ClimbsRocks / auto_ml

[UNMAINTAINED] Automated machine learning for analytics & production
http://auto-ml.readthedocs.io
MIT License
1.64k stars 310 forks source link

TypeError: 'int' object is not subscriptable #322

Closed adam-haber closed 7 years ago

adam-haber commented 7 years ago

Hi,

I'm trying to use auto_ml, and training crashes after what seems to be the end of the GradientBoostingRegressor pipeline.

This is the last "running" output:

[1920] random_holdout_set_from_training_data's score is: -1.454
[1940] random_holdout_set_from_training_data's score is: -1.454
The number of estimators that were the best for this training dataset: 1540
The best score on a random 15 percent holdout set of the training data: -1.45299580275
Finished training the pipeline!
Total training time:
0:59:52

Here are the results from our GradientBoostingRegressor
predicting a1
Calculating feature responses, for advanced analytics.

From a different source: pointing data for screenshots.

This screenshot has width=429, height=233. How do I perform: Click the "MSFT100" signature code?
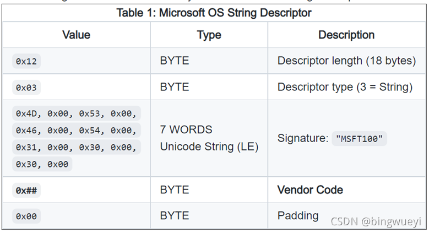(x=359, y=139)
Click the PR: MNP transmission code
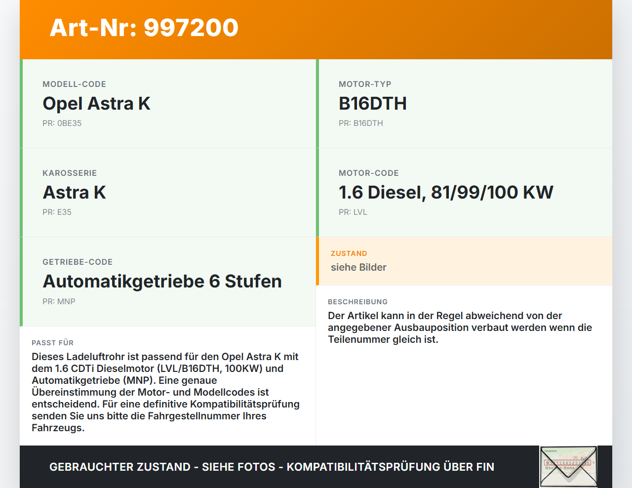Viewport: 632px width, 488px height. pyautogui.click(x=59, y=301)
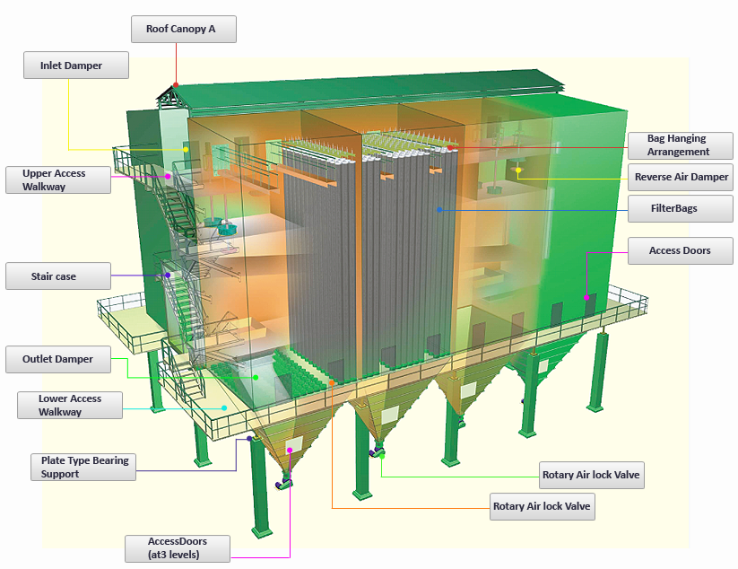Click the red marker dot on roof canopy
The height and width of the screenshot is (569, 738).
176,85
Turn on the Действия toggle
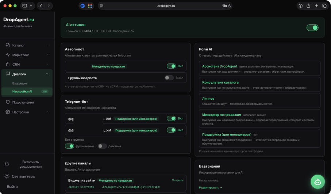This screenshot has width=331, height=194. [x=102, y=146]
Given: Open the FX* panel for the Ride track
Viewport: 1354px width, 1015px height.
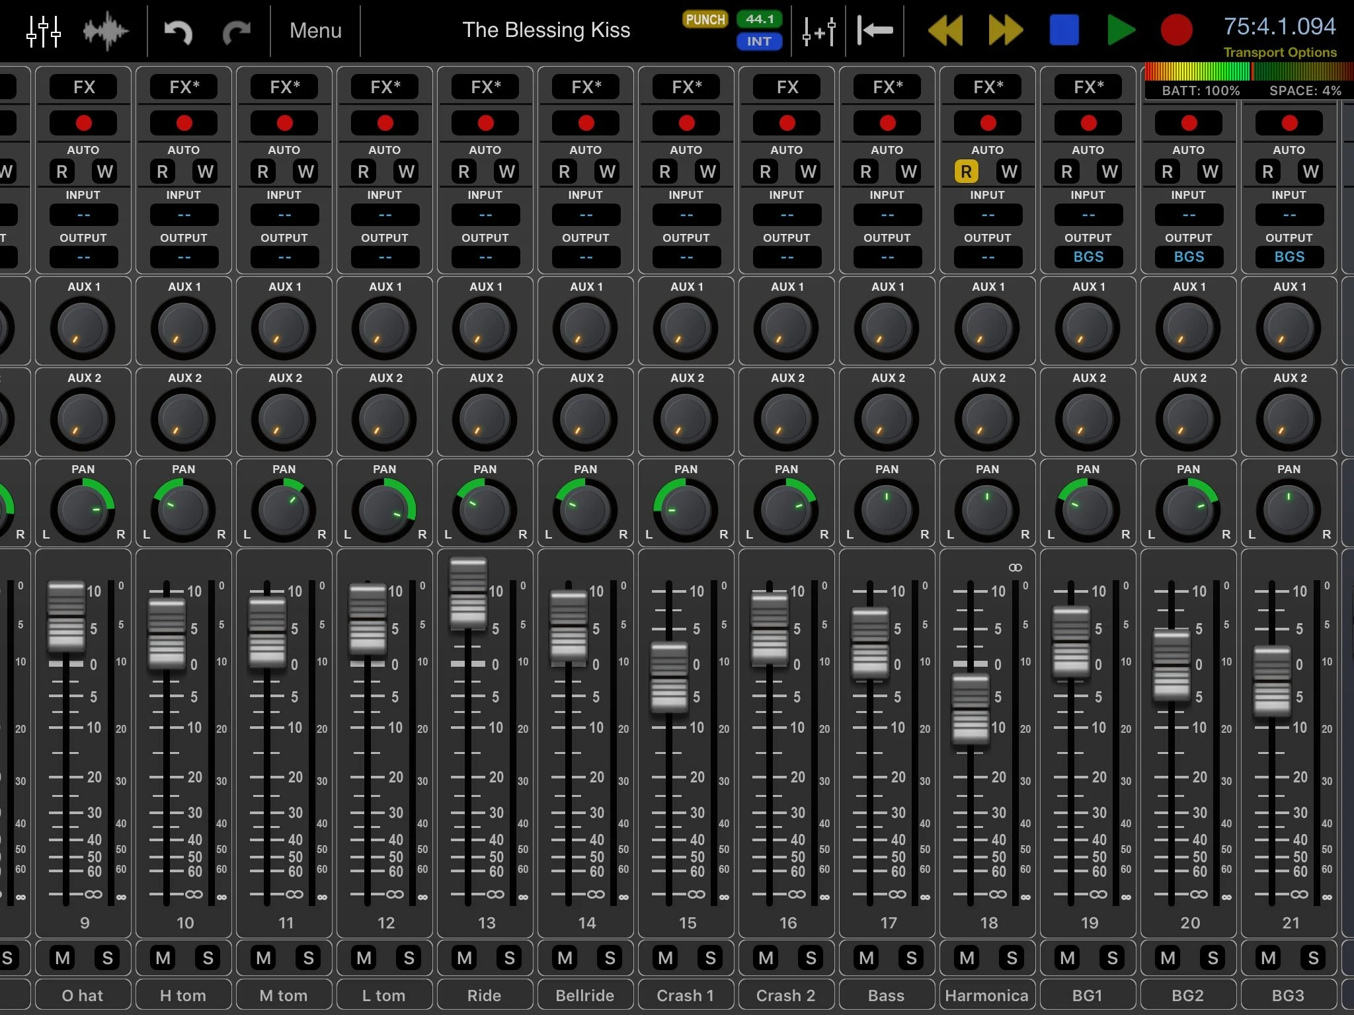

After which I get a long traceback that ends with:

C:\Users\adamh\Anaconda2\envs\py3\lib\site-packages\auto_ml\predictor.py in create_feature_responses(self, model, X_transformed, y, top_features)
    887             col_result = {}
    888             col_result['Feature Name'] = col_name
--> 889             if col_name[:4] != 'nlp_' and '=' not in col_name and self.column_descriptions.get(col_name, False) != 'categorical':
    890 
    891                 col_std = np.std(X[:, col_idx])

TypeError: 'int' object is not subscriptable

Any ideas on how to solve this?

ClimbsRocks commented 7 years ago

thanks for filing this! i've never seen this one before, which makes me wonder if if might be specific to your dataset.

that error message makes me think it's failing on col_name[:4]. any chance any of your column names are integers? i hadn't realized we were making the assumption that column names aren't integers, but it appears we are.

if that doesn't fix it, i've got a couple of asks to debug further

  1. what version of auto_ml are you on, and can you upgrade to the latest version (just released v2.7.0 last night- you can get it with pip install --upgrade auto_ml)
  2. can you give me a full traceback?
  3. if possible, a copy or a small sample of your dataset would be very helpful in debugging more!

but, my hope is it's something simple like we're assuming actual column names, and you're using ints for column names.

adam-haber commented 7 years ago

Changing the column names from int to string did the job! Thanks. :-)

On Tue, Sep 12, 2017 at 7:20 PM, Preston Parry notifications@github.com wrote:

thanks for filing this! i've never seen this one before, which makes me wonder if if might be specific to your dataset.

that error message makes me think it's failing on col_name[:4]. any chance any of your column names are integers? i hadn't realized we were making the assumption that column names aren't integers, but it appears we are.

if that doesn't fix it, i've got a couple of asks to debug further

  1. what version of auto_ml are you on, and can you upgrade to the latest version (just released v2.7.0 last night- you can get it with pip install --upgrade auto_ml)
  2. can you give me a full traceback?
  3. if possible, a copy or a small sample of your dataset would be very helpful in debugging more!

but, my hope is it's something simple like we're assuming actual column names, and you're using ints for column names.

— You are receiving this because you authored the thread. Reply to this email directly, view it on GitHub https://github.com/ClimbsRocks/auto_ml/issues/322#issuecomment-328905313, or mute the thread https://github.com/notifications/unsubscribe-auth/AeXqSYTHiB1w6bYbKoWgJ0oUjLdetpOZks5shq9agaJpZM4PUjFm .

ClimbsRocks commented 7 years ago

glad that worked! thanks for filing the issue- that's one more usability bug that we'll try to improve when we get the chance. don't hesitate to reach out with any other questions/bugs/feature requests!